Output every line of the data below without changing anything.

(Saved data entries)
******

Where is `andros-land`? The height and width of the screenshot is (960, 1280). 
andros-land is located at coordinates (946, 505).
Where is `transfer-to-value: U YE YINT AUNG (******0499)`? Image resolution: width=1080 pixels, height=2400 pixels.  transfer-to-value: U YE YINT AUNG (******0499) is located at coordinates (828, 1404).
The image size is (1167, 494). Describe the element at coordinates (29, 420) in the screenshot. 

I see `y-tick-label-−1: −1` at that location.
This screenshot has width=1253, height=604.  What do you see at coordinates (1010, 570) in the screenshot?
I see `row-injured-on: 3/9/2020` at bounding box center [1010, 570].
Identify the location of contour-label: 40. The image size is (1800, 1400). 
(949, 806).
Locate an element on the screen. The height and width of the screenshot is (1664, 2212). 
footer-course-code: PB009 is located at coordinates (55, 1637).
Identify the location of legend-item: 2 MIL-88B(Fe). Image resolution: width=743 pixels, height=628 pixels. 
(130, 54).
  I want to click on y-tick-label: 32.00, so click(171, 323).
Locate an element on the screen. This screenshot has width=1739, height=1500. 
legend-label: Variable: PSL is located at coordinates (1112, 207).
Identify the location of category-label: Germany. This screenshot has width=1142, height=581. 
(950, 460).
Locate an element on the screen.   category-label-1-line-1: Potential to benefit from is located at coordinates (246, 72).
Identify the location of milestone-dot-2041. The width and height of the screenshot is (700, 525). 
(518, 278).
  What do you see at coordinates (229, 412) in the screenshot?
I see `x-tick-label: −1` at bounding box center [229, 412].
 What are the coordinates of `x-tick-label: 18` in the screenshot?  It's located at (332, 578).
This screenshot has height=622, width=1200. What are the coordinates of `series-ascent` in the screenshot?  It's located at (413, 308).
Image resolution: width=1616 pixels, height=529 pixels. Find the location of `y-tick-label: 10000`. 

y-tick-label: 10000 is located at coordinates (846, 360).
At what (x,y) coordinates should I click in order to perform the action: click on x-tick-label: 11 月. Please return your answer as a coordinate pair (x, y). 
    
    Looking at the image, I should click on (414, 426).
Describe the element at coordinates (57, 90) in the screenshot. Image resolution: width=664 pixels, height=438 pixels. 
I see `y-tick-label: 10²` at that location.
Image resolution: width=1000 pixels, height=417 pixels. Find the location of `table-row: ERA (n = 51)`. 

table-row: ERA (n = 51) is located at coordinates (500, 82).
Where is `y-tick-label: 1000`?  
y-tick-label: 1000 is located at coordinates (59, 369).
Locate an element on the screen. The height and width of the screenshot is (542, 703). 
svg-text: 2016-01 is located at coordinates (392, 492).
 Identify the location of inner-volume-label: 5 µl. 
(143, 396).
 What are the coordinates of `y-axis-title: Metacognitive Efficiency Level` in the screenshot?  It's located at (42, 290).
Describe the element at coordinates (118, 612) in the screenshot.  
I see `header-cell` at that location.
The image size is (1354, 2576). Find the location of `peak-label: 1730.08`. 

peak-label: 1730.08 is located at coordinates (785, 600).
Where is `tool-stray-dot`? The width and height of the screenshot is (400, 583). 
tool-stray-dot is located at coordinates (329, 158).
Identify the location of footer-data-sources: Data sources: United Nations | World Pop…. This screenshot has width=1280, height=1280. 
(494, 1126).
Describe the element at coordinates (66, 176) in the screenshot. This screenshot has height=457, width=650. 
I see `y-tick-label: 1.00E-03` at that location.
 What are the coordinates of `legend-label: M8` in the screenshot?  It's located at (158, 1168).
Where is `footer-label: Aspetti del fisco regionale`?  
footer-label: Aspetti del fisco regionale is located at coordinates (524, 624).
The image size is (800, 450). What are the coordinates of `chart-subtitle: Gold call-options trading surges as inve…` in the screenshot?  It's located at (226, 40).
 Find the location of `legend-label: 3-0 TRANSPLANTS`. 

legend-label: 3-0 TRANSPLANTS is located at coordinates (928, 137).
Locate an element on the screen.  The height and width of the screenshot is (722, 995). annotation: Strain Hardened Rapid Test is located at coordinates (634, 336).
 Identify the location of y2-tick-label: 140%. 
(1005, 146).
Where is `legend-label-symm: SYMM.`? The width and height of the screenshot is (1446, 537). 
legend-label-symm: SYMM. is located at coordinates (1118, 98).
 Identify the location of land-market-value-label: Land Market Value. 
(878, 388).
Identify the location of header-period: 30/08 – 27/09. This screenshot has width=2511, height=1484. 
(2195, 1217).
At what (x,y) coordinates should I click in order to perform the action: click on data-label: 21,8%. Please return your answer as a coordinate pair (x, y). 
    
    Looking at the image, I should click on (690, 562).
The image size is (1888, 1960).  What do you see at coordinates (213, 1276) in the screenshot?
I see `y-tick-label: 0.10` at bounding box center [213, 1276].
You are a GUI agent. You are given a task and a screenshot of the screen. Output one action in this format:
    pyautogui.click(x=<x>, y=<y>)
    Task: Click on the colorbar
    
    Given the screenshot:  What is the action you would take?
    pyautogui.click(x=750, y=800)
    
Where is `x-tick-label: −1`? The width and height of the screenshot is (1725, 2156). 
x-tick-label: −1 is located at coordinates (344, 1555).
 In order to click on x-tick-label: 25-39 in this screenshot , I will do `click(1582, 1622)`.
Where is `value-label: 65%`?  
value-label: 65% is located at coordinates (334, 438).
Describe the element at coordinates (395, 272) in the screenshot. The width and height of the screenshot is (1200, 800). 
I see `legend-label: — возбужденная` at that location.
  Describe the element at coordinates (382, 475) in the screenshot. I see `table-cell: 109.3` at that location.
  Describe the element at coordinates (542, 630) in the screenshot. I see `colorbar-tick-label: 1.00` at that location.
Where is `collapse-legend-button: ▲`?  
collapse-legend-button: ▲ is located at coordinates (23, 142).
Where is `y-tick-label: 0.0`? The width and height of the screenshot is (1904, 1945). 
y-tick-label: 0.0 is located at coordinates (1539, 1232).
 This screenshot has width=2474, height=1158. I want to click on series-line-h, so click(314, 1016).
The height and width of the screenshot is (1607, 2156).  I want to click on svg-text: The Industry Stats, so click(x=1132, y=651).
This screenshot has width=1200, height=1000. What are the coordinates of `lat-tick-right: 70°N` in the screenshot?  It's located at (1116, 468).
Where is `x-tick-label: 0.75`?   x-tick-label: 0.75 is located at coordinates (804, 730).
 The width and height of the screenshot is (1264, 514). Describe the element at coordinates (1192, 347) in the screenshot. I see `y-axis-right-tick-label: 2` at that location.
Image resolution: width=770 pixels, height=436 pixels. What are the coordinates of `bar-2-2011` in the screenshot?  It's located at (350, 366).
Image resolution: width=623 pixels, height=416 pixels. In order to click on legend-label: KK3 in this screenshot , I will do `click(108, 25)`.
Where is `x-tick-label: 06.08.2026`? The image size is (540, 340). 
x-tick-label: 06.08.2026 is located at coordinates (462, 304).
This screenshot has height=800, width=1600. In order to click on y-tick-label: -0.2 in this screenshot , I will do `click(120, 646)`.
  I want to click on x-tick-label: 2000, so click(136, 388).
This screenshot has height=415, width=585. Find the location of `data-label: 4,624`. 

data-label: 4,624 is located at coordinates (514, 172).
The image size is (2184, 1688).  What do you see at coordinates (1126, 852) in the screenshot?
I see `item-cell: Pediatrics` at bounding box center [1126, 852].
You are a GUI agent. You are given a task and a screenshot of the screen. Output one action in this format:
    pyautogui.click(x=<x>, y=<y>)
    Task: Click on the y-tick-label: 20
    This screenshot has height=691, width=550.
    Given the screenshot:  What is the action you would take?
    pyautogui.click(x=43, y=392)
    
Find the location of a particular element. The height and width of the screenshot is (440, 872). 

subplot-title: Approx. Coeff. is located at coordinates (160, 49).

******

## EXERCISE OUTPUT
Where is `andros-land`? The height and width of the screenshot is (960, 1280). 
andros-land is located at coordinates (946, 505).
Where is `transfer-to-value: U YE YINT AUNG (******0499)`? Image resolution: width=1080 pixels, height=2400 pixels.  transfer-to-value: U YE YINT AUNG (******0499) is located at coordinates (828, 1404).
The image size is (1167, 494). Describe the element at coordinates (29, 420) in the screenshot. 

I see `y-tick-label-−1: −1` at that location.
This screenshot has width=1253, height=604.  What do you see at coordinates (1010, 570) in the screenshot?
I see `row-injured-on: 3/9/2020` at bounding box center [1010, 570].
Identify the location of contour-label: 40. The image size is (1800, 1400). 
(949, 806).
Locate an element on the screen. The height and width of the screenshot is (1664, 2212). 
footer-course-code: PB009 is located at coordinates (55, 1637).
Identify the location of legend-item: 2 MIL-88B(Fe). Image resolution: width=743 pixels, height=628 pixels. 
(130, 54).
  I want to click on y-tick-label: 32.00, so click(171, 323).
Locate an element on the screen. This screenshot has width=1739, height=1500. 
legend-label: Variable: PSL is located at coordinates (1112, 207).
Identify the location of category-label: Germany. This screenshot has width=1142, height=581. 
(950, 460).
Locate an element on the screen.   category-label-1-line-1: Potential to benefit from is located at coordinates (246, 72).
Identify the location of milestone-dot-2041. The width and height of the screenshot is (700, 525). 
(518, 278).
  What do you see at coordinates (229, 412) in the screenshot?
I see `x-tick-label: −1` at bounding box center [229, 412].
 What are the coordinates of `x-tick-label: 18` in the screenshot?  It's located at (332, 578).
This screenshot has height=622, width=1200. What are the coordinates of `series-ascent` in the screenshot?  It's located at (413, 308).
Image resolution: width=1616 pixels, height=529 pixels. Find the location of `y-tick-label: 10000`. 

y-tick-label: 10000 is located at coordinates (846, 360).
At what (x,y) coordinates should I click in order to perform the action: click on x-tick-label: 11 月. Please return your answer as a coordinate pair (x, y). 
    
    Looking at the image, I should click on (414, 426).
Describe the element at coordinates (57, 90) in the screenshot. Image resolution: width=664 pixels, height=438 pixels. 
I see `y-tick-label: 10²` at that location.
Image resolution: width=1000 pixels, height=417 pixels. Find the location of `table-row: ERA (n = 51)`. 

table-row: ERA (n = 51) is located at coordinates (500, 82).
Where is `y-tick-label: 1000`?  
y-tick-label: 1000 is located at coordinates (59, 369).
Locate an element on the screen. The height and width of the screenshot is (542, 703). 
svg-text: 2016-01 is located at coordinates (392, 492).
 Identify the location of inner-volume-label: 5 µl. 
(143, 396).
 What are the coordinates of `y-axis-title: Metacognitive Efficiency Level` in the screenshot?  It's located at (42, 290).
Describe the element at coordinates (118, 612) in the screenshot.  
I see `header-cell` at that location.
The image size is (1354, 2576). Find the location of `peak-label: 1730.08`. 

peak-label: 1730.08 is located at coordinates (785, 600).
Where is `tool-stray-dot`? The width and height of the screenshot is (400, 583). 
tool-stray-dot is located at coordinates (329, 158).
Identify the location of footer-data-sources: Data sources: United Nations | World Pop…. This screenshot has width=1280, height=1280. 
(494, 1126).
Describe the element at coordinates (66, 176) in the screenshot. This screenshot has height=457, width=650. 
I see `y-tick-label: 1.00E-03` at that location.
 What are the coordinates of `legend-label: M8` in the screenshot?  It's located at (158, 1168).
Where is `footer-label: Aspetti del fisco regionale`?  
footer-label: Aspetti del fisco regionale is located at coordinates (524, 624).
The image size is (800, 450). What are the coordinates of `chart-subtitle: Gold call-options trading surges as inve…` in the screenshot?  It's located at (226, 40).
 Find the location of `legend-label: 3-0 TRANSPLANTS`. 

legend-label: 3-0 TRANSPLANTS is located at coordinates (928, 137).
Locate an element on the screen.  The height and width of the screenshot is (722, 995). annotation: Strain Hardened Rapid Test is located at coordinates (634, 336).
 Identify the location of y2-tick-label: 140%. 
(1005, 146).
Where is `legend-label-symm: SYMM.`? The width and height of the screenshot is (1446, 537). 
legend-label-symm: SYMM. is located at coordinates (1118, 98).
 Identify the location of land-market-value-label: Land Market Value. 
(878, 388).
Identify the location of header-period: 30/08 – 27/09. This screenshot has width=2511, height=1484. 
(2195, 1217).
At what (x,y) coordinates should I click in order to perform the action: click on data-label: 21,8%. Please return your answer as a coordinate pair (x, y). 
    
    Looking at the image, I should click on (690, 562).
The image size is (1888, 1960).  What do you see at coordinates (213, 1276) in the screenshot?
I see `y-tick-label: 0.10` at bounding box center [213, 1276].
You are a GUI agent. You are given a task and a screenshot of the screen. Output one action in this format:
    pyautogui.click(x=<x>, y=<y>)
    Task: Click on the colorbar
    
    Given the screenshot:  What is the action you would take?
    pyautogui.click(x=750, y=800)
    
Where is `x-tick-label: −1`? The width and height of the screenshot is (1725, 2156). 
x-tick-label: −1 is located at coordinates (344, 1555).
 In order to click on x-tick-label: 25-39 in this screenshot , I will do `click(1582, 1622)`.
Where is `value-label: 65%`?  
value-label: 65% is located at coordinates (334, 438).
Describe the element at coordinates (395, 272) in the screenshot. The width and height of the screenshot is (1200, 800). 
I see `legend-label: — возбужденная` at that location.
  Describe the element at coordinates (382, 475) in the screenshot. I see `table-cell: 109.3` at that location.
  Describe the element at coordinates (542, 630) in the screenshot. I see `colorbar-tick-label: 1.00` at that location.
Where is `collapse-legend-button: ▲`?  
collapse-legend-button: ▲ is located at coordinates (23, 142).
Where is `y-tick-label: 0.0`? The width and height of the screenshot is (1904, 1945). 
y-tick-label: 0.0 is located at coordinates (1539, 1232).
 This screenshot has width=2474, height=1158. I want to click on series-line-h, so click(314, 1016).
The height and width of the screenshot is (1607, 2156).  I want to click on svg-text: The Industry Stats, so click(x=1132, y=651).
This screenshot has width=1200, height=1000. What are the coordinates of `lat-tick-right: 70°N` in the screenshot?  It's located at (1116, 468).
Where is `x-tick-label: 0.75`?   x-tick-label: 0.75 is located at coordinates (804, 730).
 The width and height of the screenshot is (1264, 514). Describe the element at coordinates (1192, 347) in the screenshot. I see `y-axis-right-tick-label: 2` at that location.
Image resolution: width=770 pixels, height=436 pixels. What are the coordinates of `bar-2-2011` in the screenshot?  It's located at (350, 366).
Image resolution: width=623 pixels, height=416 pixels. In order to click on legend-label: KK3 in this screenshot , I will do `click(108, 25)`.
Where is `x-tick-label: 06.08.2026`? The image size is (540, 340). 
x-tick-label: 06.08.2026 is located at coordinates (462, 304).
This screenshot has height=800, width=1600. In order to click on y-tick-label: -0.2 in this screenshot , I will do `click(120, 646)`.
  I want to click on x-tick-label: 2000, so click(136, 388).
This screenshot has height=415, width=585. Find the location of `data-label: 4,624`. 

data-label: 4,624 is located at coordinates (514, 172).
The image size is (2184, 1688).  What do you see at coordinates (1126, 852) in the screenshot?
I see `item-cell: Pediatrics` at bounding box center [1126, 852].
You are a GUI agent. You are given a task and a screenshot of the screen. Output one action in this format:
    pyautogui.click(x=<x>, y=<y>)
    Task: Click on the y-tick-label: 20
    This screenshot has height=691, width=550.
    Given the screenshot:  What is the action you would take?
    pyautogui.click(x=43, y=392)
    
Find the location of a particular element. The height and width of the screenshot is (440, 872). 

subplot-title: Approx. Coeff. is located at coordinates (160, 49).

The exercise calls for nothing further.